Un avis personnel...

Publié le : 31 octobre 2005

Recommandé 06 juin 1944, le débarquement en Normandie comme si vous y étiez. Premier régiment d'infanterie américain, le grand "Un" rouge, compagnie C, quatrième section, au fond de sa barge :

Brow regardait vers la France, et la France fumait (...). À perte de vue dans la grisaille on pouvait voir le flotte d'invasion ; mais au ras des vagues cela perdait toute grandeur. Chacun pour soi, dans la morne résignation du troupeau de bêtes qu'on conduit à l'abattoir.

Un vrai carnage... De la quatrième section, seul le sergent Reilly en réchappera. Vingt ans plus tard, il est devenu un des gardiens du cimetière militaire américain d'Omaha Beach, veillant sur l'armada de jardiniers locaux qui entretiennent les gazons impeccables ; il est même marié à une jeune française.

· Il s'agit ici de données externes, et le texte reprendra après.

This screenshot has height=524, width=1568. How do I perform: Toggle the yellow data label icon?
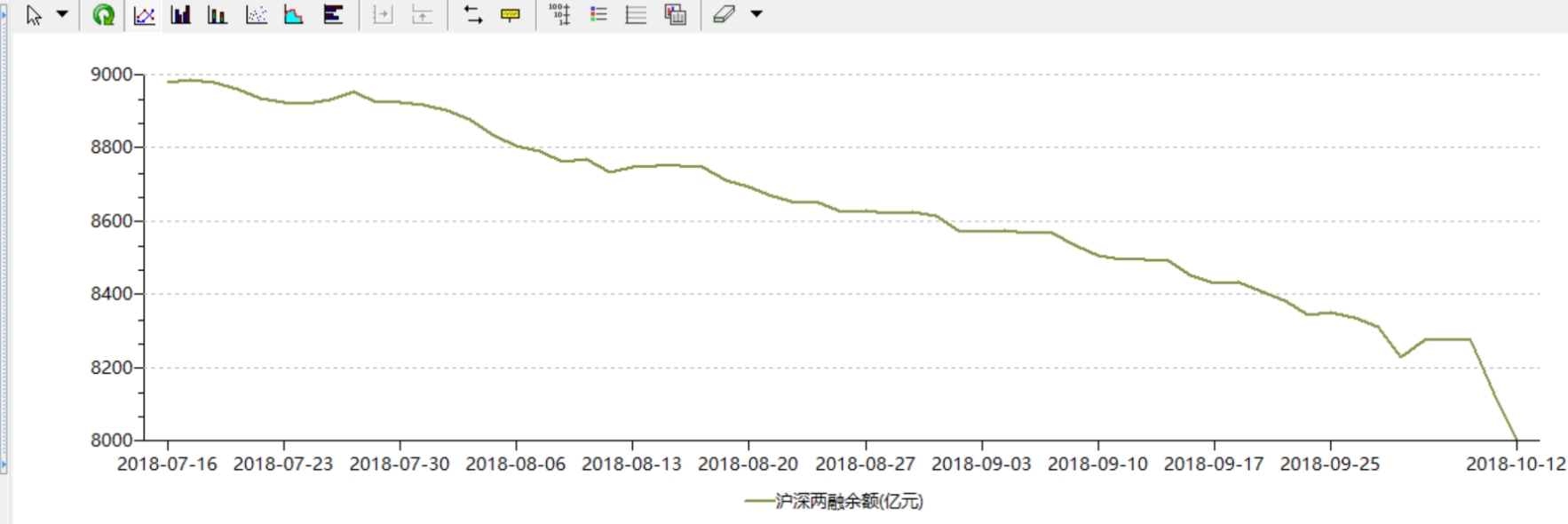tap(511, 15)
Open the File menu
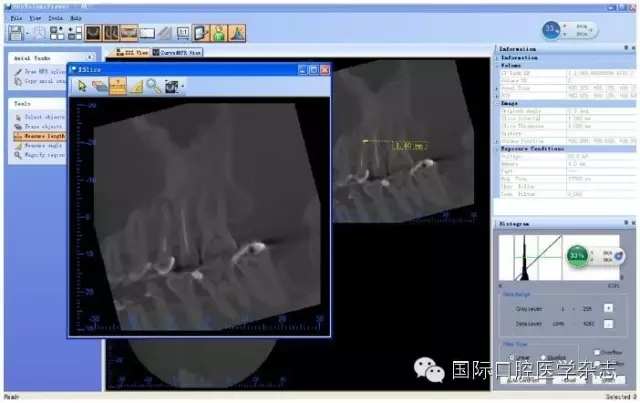Viewport: 640px width, 403px height. click(x=15, y=18)
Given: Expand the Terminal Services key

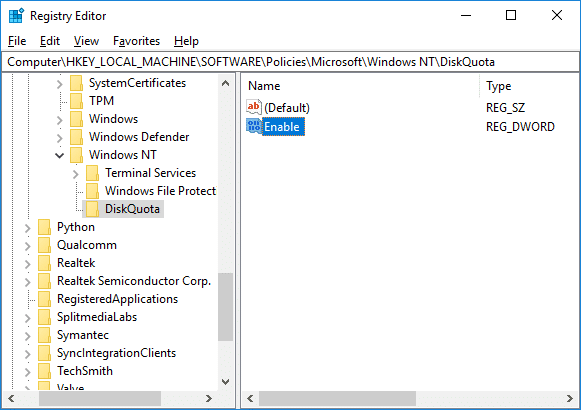Looking at the screenshot, I should [x=76, y=173].
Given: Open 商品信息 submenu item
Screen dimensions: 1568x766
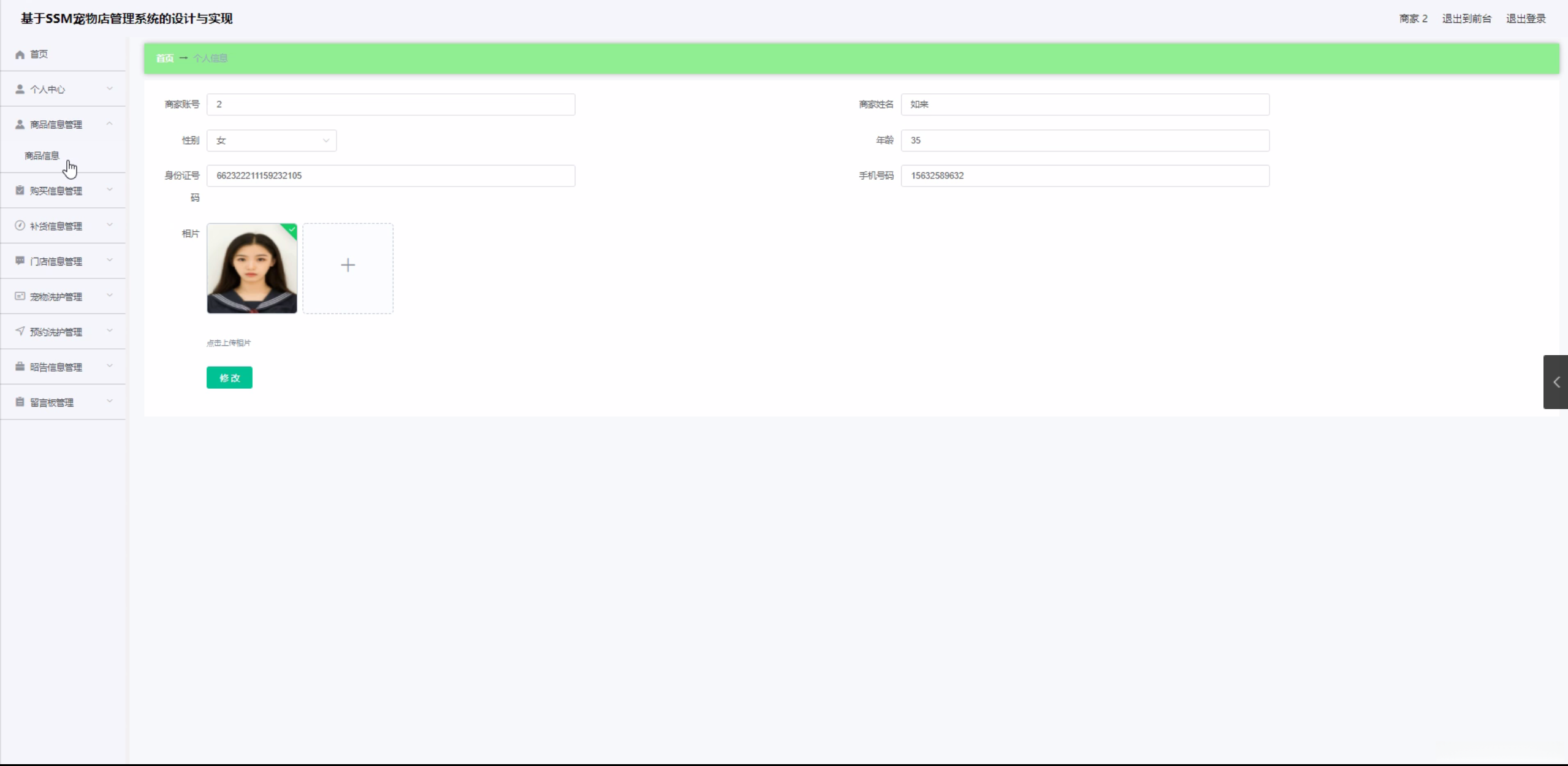Looking at the screenshot, I should tap(42, 156).
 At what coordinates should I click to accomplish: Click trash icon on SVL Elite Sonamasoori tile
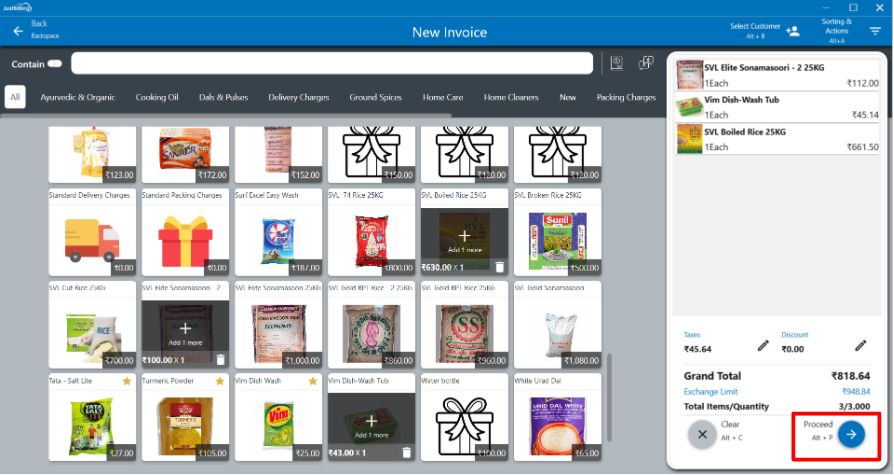[221, 360]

La mort d'un de ses "employés", le père Amédée Delouis, va être l'occasion de prises de conscience et de nombreux bouleversements...

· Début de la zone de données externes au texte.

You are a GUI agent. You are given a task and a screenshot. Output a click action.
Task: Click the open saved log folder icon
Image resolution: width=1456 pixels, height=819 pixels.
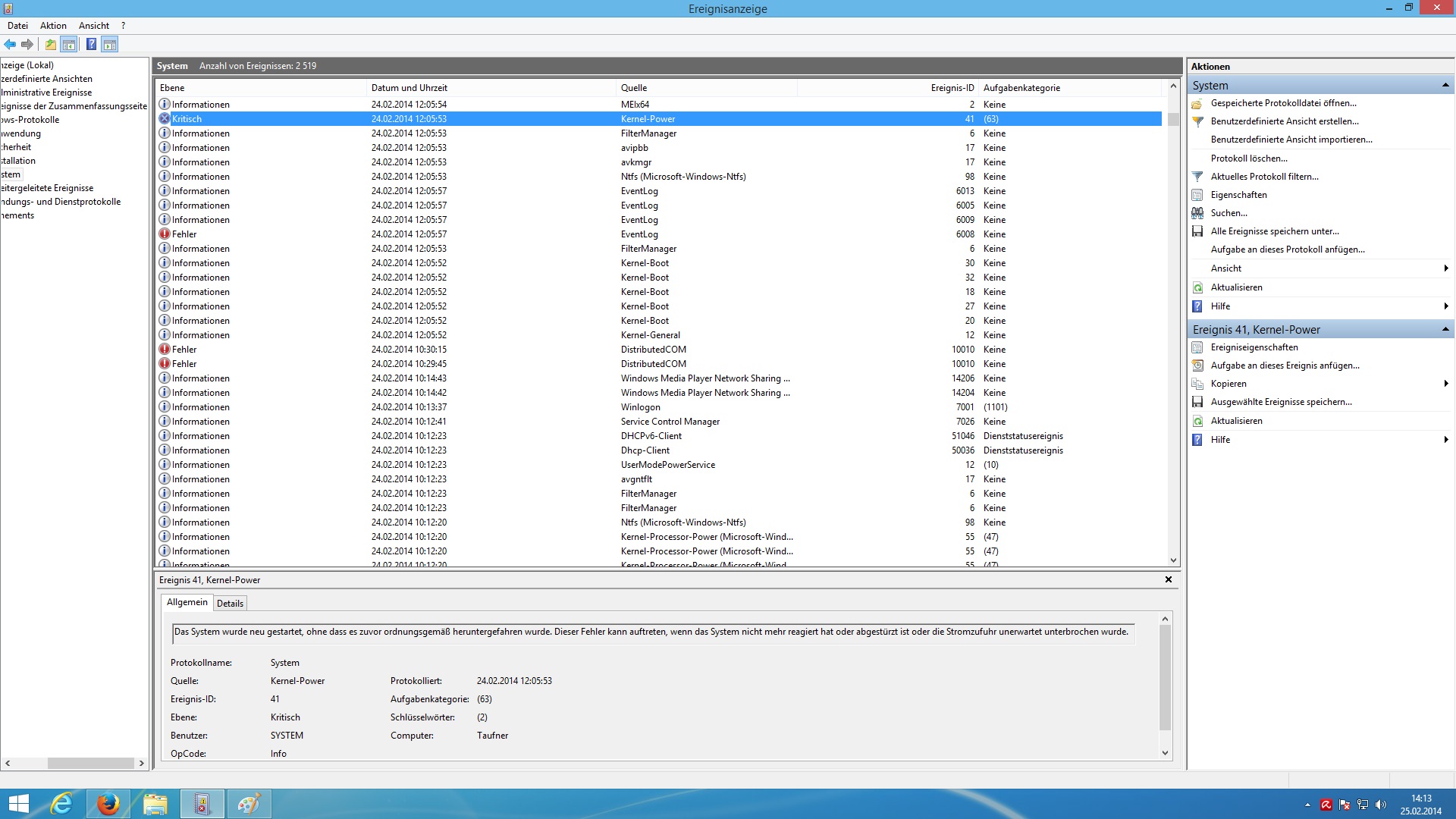pyautogui.click(x=1197, y=103)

Jean Amila commence son récit en décrivant par le détail cette guerre qu'il exècre. Il le fait admirablement, avec des mots d'une justesse infinie qui rendent palpable l'atrocité vécue par les premières lignes, la chair à canon, celle qui ne porte jamais les galons...
Puis vient le sergent Reilly, homme d'honneur, gardien de cette citadelle de la mémoire qu'est le cimetière, ne brillant pas par son intelligence mais droit dans ses bottes. Ses certitudes d'homme simple vont être mises à mal par la mort du père Delouis et la révélation de secrets peu ragoûtants. Reilly est confronté aux magouilles des paysans locaux, décrits comme rapaces et charognards, avides, secrets :

L'ennui dans la discussion avec un Normand, c'est qu'on ne sait jamais s'il sait. Et il faut toujours agir de l'ai entendu qui laisse savoir qu'on sait qu'il sait qu'on sait ; ce qui va des fois très loin et on ne s'y retrouve plus !
Ça ressuintait la haine de Bas-Normands, longtemps retenue, comprimée par des années de sourires et pchitant tout d'un coup, mais en ayant bien soin de ne pas se mettre dans son tort !

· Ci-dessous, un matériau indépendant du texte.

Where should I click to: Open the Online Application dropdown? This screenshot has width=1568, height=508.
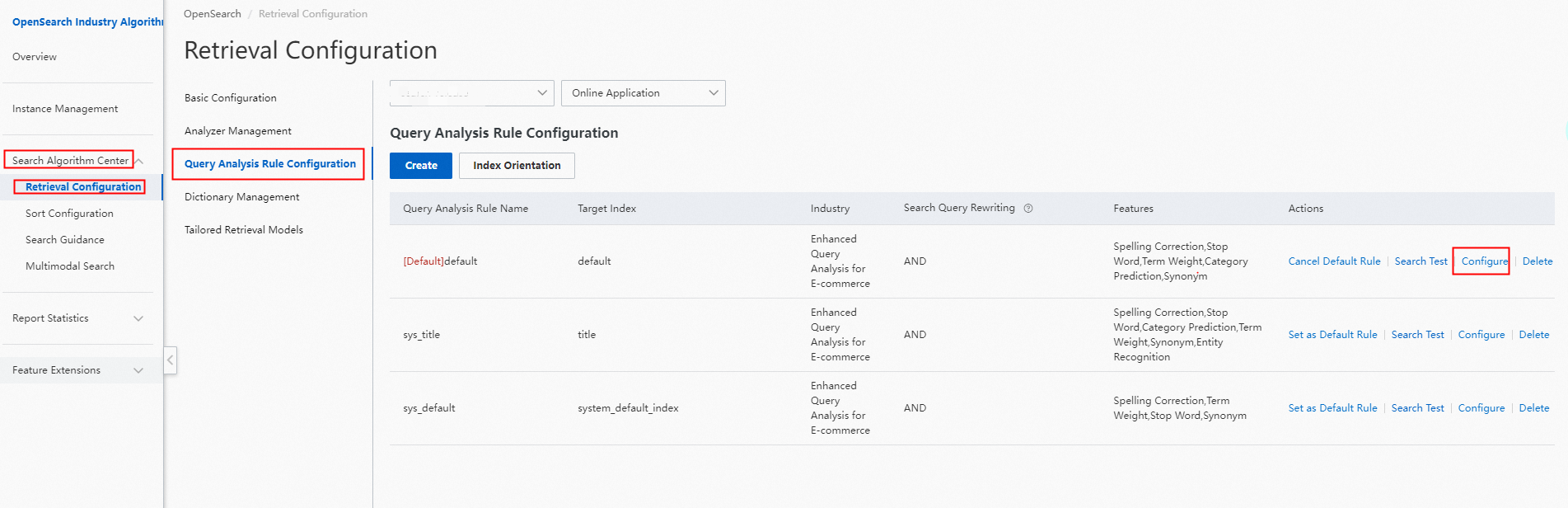pyautogui.click(x=643, y=93)
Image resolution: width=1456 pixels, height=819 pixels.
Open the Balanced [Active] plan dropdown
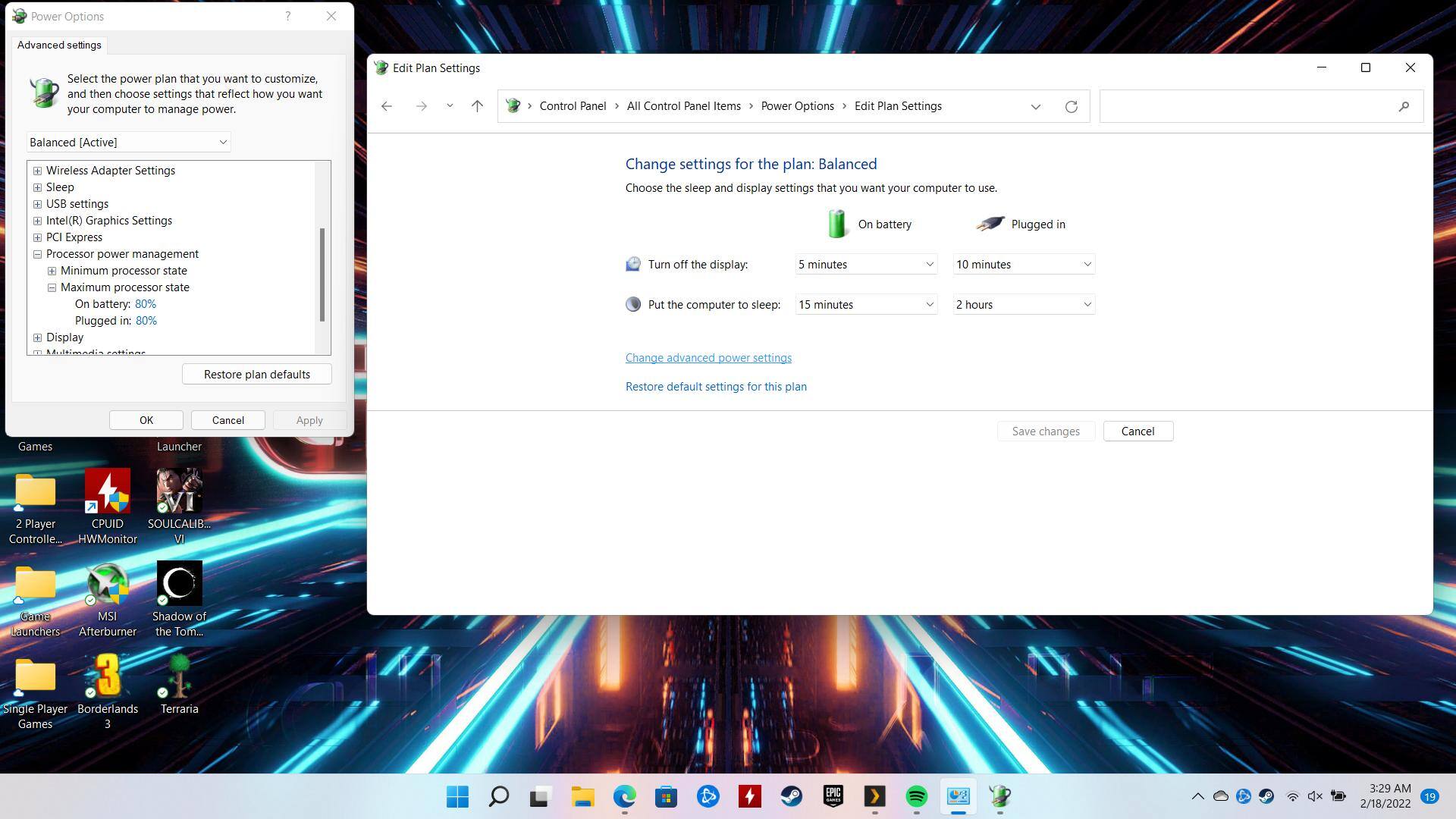pos(128,143)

Jean Amila n'aime pas ces gens-là, ce qu'ils représentent, et il sait le montrer, mais il les connaît suffisamment pour pouvoir décrire leurs travers avec un telle pertinence.
Mêlée aux malheurs générés par la guerre, l'auteur nous présente une galerie de personnages simples, humains, pris dans les soubresauts de la violence étatisée, broyés par l'Histoire des hommes qui fait de ceux qui tombent au combat des héros. Une histoire de morale formatée, mal placée, alors que la vie est ailleurs, servie par un style d'une clarté éblouissante, simple et travaillé, limpide, où chaque mot est à sa place et où les images sont d'une netteté saisissante :

Elle avait le goût pour la plonge, comme les âmes droites. Curer, laver, frotter, essuyer. Une façon comme une autre de garder son équilibre.

Un livre magnifique !


Vous avez aimé...

Quelques pistes à explorer, ou pas...

DVD Jean Amila a écrit de nombreuses œuvres qui sont pourtant méconnues. Faites comme moi : rattrapez le temps perdu et partez en exploration au cœur de ses romans. Il n'est jamais trop tard pour bien faire.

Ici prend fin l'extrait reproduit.